SEL appears compassionate.
It photographs well.
It produces reports.

And in systems under pressure, appearance often replaces substance.

FACTS & STATISTICS

  • The global SEL market is projected to exceed $6 billion by 2030 (HolonIQ, 2022).

  • Schools spend millions annually on SEL curricula and assessments, often while reducing counseling staff (EdWeek, 2021).

  • There is limited evidence that standalone SEL programs improve long-term mental health outcomes without strong relational support (Durlak et al., 2011; APA, 2020).

  • SEL screeners disproportionately flag students in high-poverty schools as “at risk,” increasing surveillance rather than support (APA, 2021).

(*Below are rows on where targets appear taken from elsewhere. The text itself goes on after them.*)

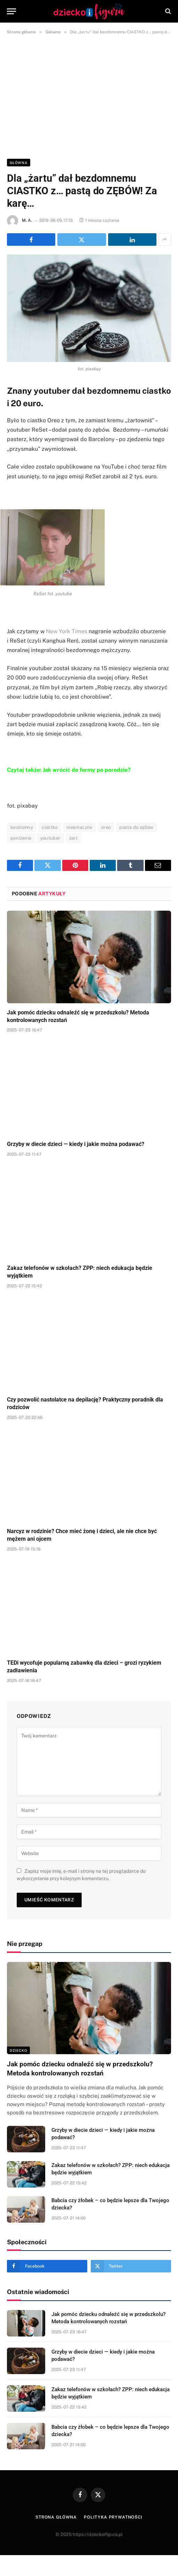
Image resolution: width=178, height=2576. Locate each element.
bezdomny (21, 827)
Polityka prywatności (113, 2517)
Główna (18, 162)
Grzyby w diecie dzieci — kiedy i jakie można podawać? (75, 1144)
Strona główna (56, 2517)
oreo (106, 827)
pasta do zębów (136, 827)
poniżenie (21, 838)
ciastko (50, 827)
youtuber (50, 838)
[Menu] (11, 11)
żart (73, 838)
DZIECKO (18, 2050)
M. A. (27, 220)
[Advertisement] (89, 95)
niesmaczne (79, 827)
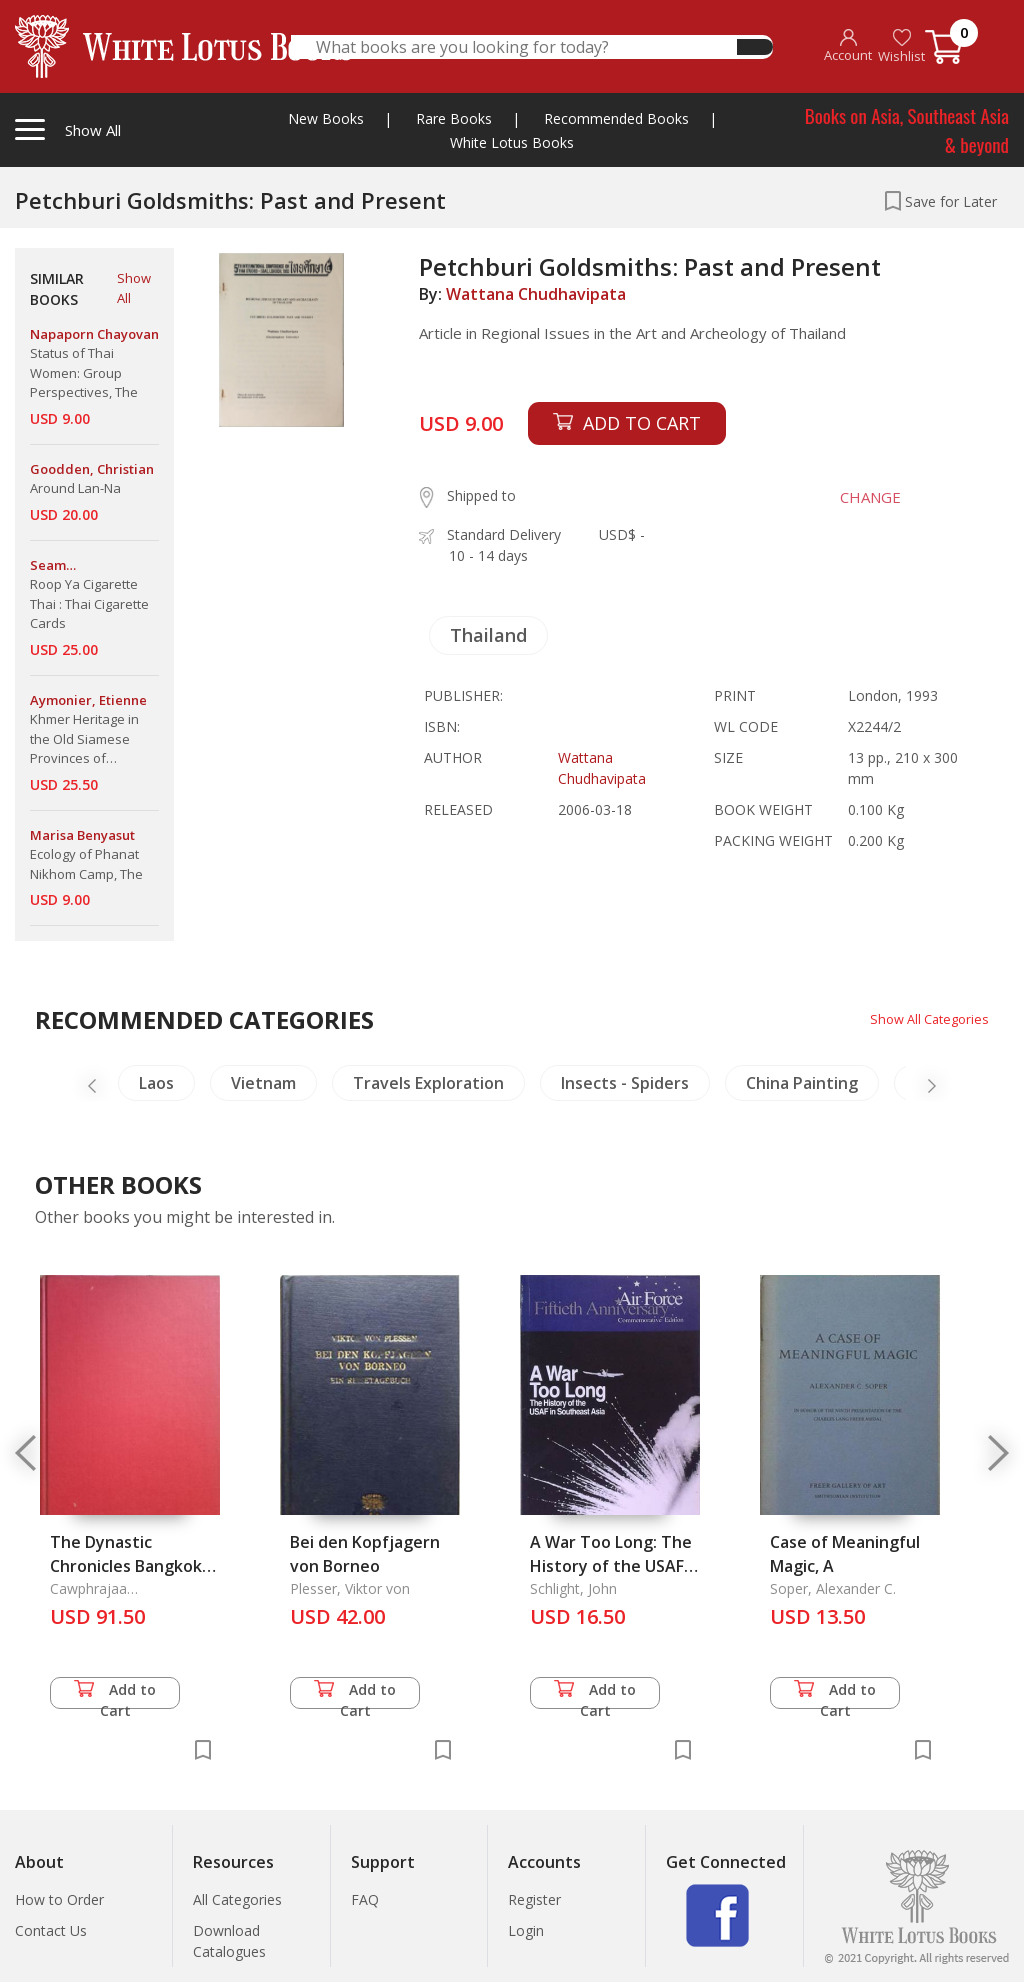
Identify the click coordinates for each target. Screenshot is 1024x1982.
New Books (326, 118)
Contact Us (51, 1930)
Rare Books (454, 118)
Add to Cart (115, 1694)
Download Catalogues (229, 1941)
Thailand (488, 635)
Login (526, 1930)
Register (534, 1899)
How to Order (59, 1899)
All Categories (237, 1899)
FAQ (365, 1899)
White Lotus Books (512, 142)
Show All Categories (924, 1018)
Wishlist (901, 46)
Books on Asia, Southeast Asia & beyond (907, 129)
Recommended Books (616, 118)
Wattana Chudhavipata (536, 294)
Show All (134, 288)
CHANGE (859, 497)
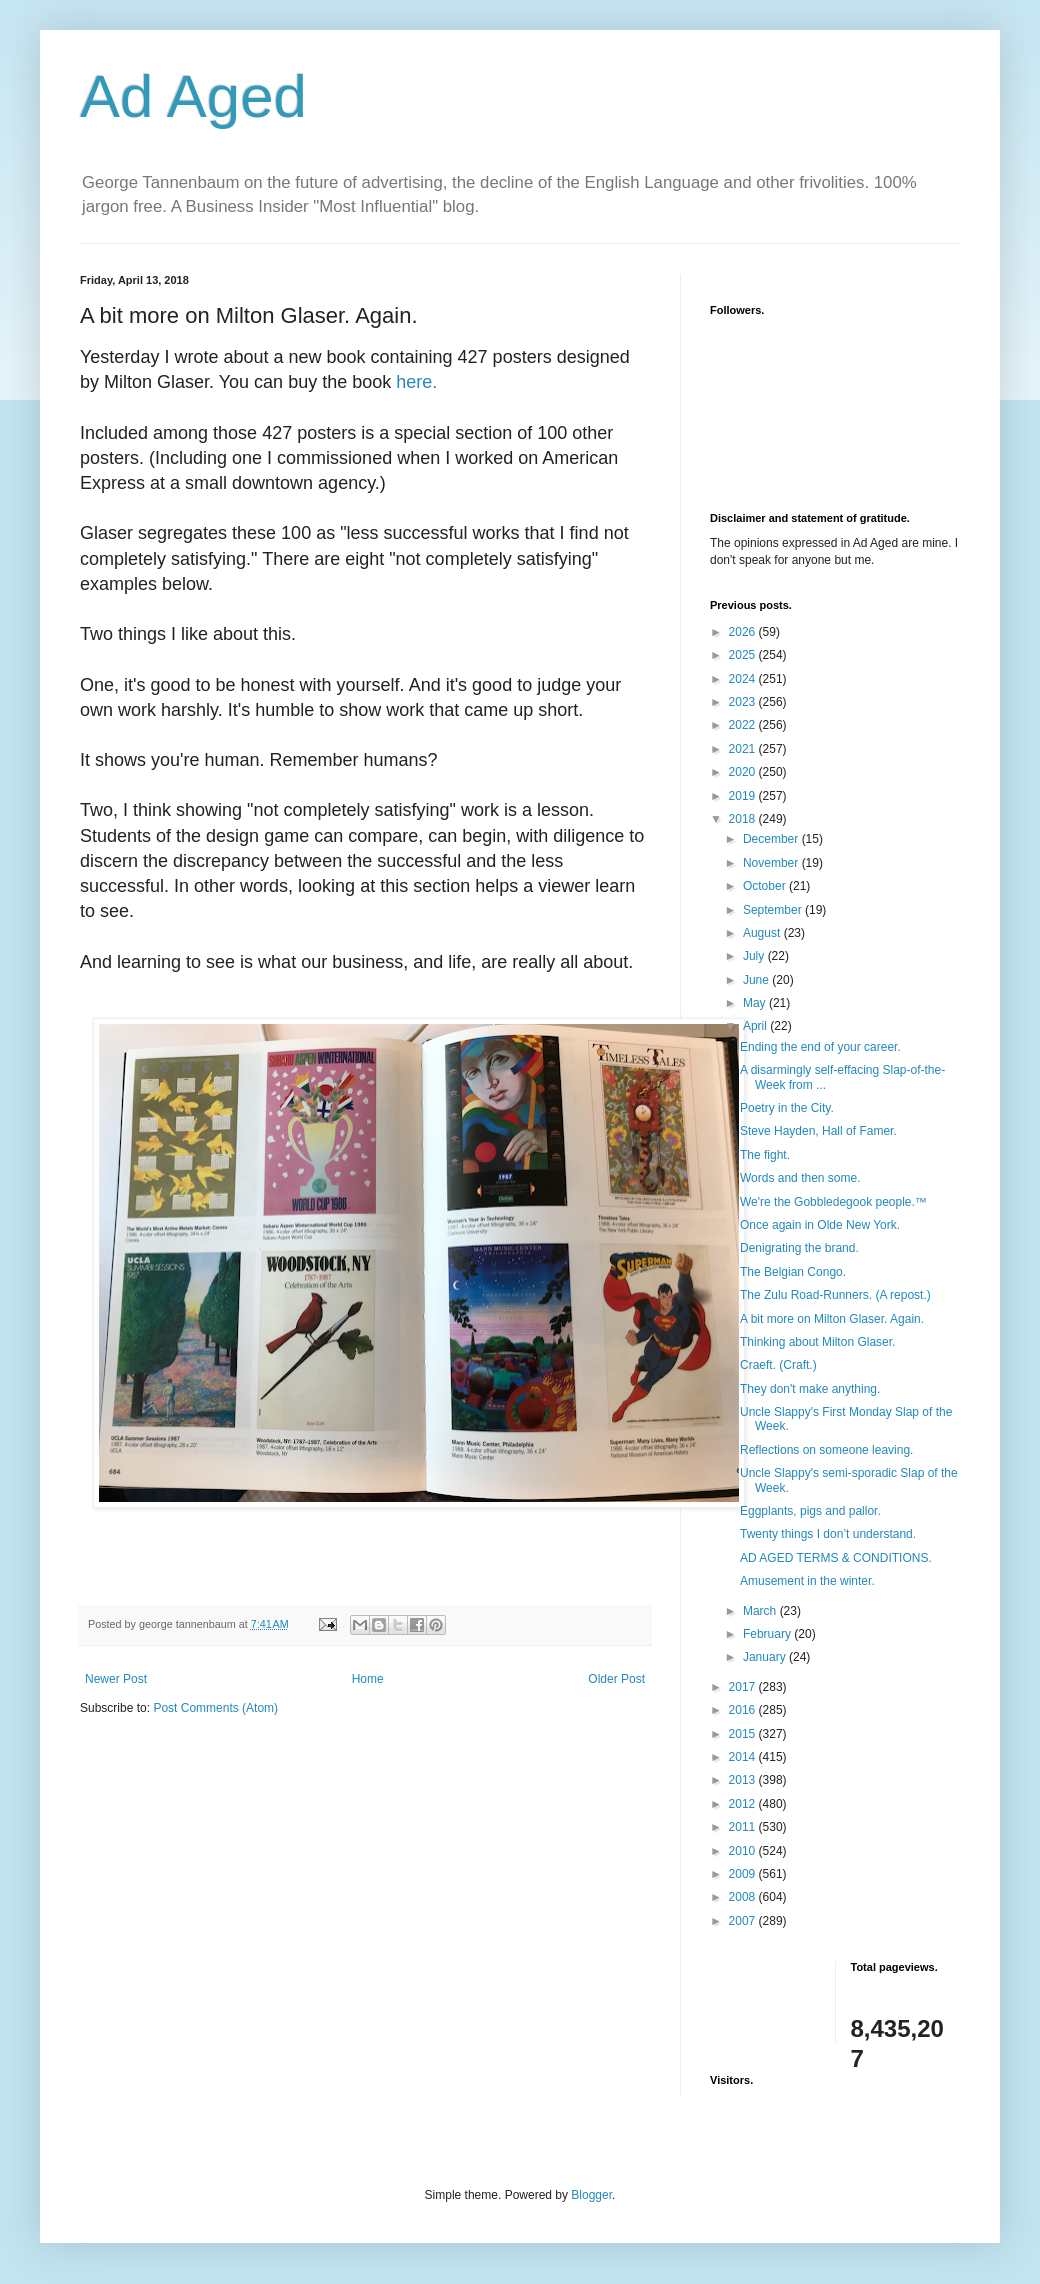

  • Students show greater emotional growth in schools with stable relationships and lower adult turnover than in schools with formal SEL programs (Darling-Hammond, 2019).

SEL programs generate documentation — not healing.

A CALL TO ACTION — Reclaim Emotional Support From the Marketplace

Children do not need their emotions packaged, tracked, or sold.

They need:

  • trusted adults

  • stable classrooms

  • trained mental health professionals

  • time to connect

  • environments that reduce stress rather than measure it

  • policies that address root causes, not symptoms

SEL should be a practice, not a product.
Support should be relational, not transactional.
And trauma should never be monetized.

If we truly care about children’s emotional well-being, we must stop outsourcing it to industries that profit from their pain.

In solidarity,

Lyndsay LaBrier
Merchant Ship Collective

References

American Psychological Association. (2020). Addressing trauma in schools.
American Psychological Association. (2021). Equity and school mental health.
Darling-Hammond, L. (2019). Building equitable learning environments.
Durlak, J. A., et al. (2011). The impact of enhancing students’ social and emotional learning.
EdWeek. (2021). The rise of SEL programs in U.S. schools.
HolonIQ. (2022). Global SEL market outlook.